Please understand that this isn’t just about talking – I’ve taken concrete steps to improve my mental health. I exercise every day. I prioritize getting enough quality sleep every night. I eat well, and cook most of the food I eat. I quit drinking, and use a HappyLight during the winter months. I’m working to find a therapist to help me build better coping mechanisms for those times when life is overwhelming. I practice mindful self-care every day, building habits and routines when life is good so that I can keep them going when it is not.
But those steps only go so far in isolation. Knowing that there are other people out there going through what you’re going through is invaluable and empowering. Having a community, however loosely-knit, can make the bad times feel less lonely.

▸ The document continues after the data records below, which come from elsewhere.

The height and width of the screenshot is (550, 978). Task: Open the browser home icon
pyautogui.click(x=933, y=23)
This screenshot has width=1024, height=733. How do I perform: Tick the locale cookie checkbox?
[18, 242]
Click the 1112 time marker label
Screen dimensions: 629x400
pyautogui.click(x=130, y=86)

Don’t worry – I’ll keep posting about technical topics like Power BI dataflows, and metadata. But please realize that when things are dark and times are hard, those posts will be made possible in large part by the “elaborate workarounds” mentioned in the analogy at the beginning of this post. Like most successful people who struggle with mental illness, I have over the years developed a set of coping mechanisms that let me keep going, keep creating and delivering, even when it is difficult to do so – and to make it appear like nothing is wrong. Please realize that there are people around you who are doing the same thing, and who may not be able or willing to talk about it – they’re struggling silently and trying to get by, fighting a battle that one one else can see.
So be kind. Practice being kind by default. It makes a bigger difference than you might think.
 I’m thinking back to the time in 2016 when I broke my right hand. I needed surgery to repair the break, and after surgery I was in a cast for two months, followed by months of physical therapy. Now, even though I still do physical therapy exercises every day, I can’t remember what it was like to have my mobility and function so limited for so long. It’s almost like it happened to someone else, because of the passage of time.
 I assume, but this assumption is based on personal anecdotes and observations, rather than on real data.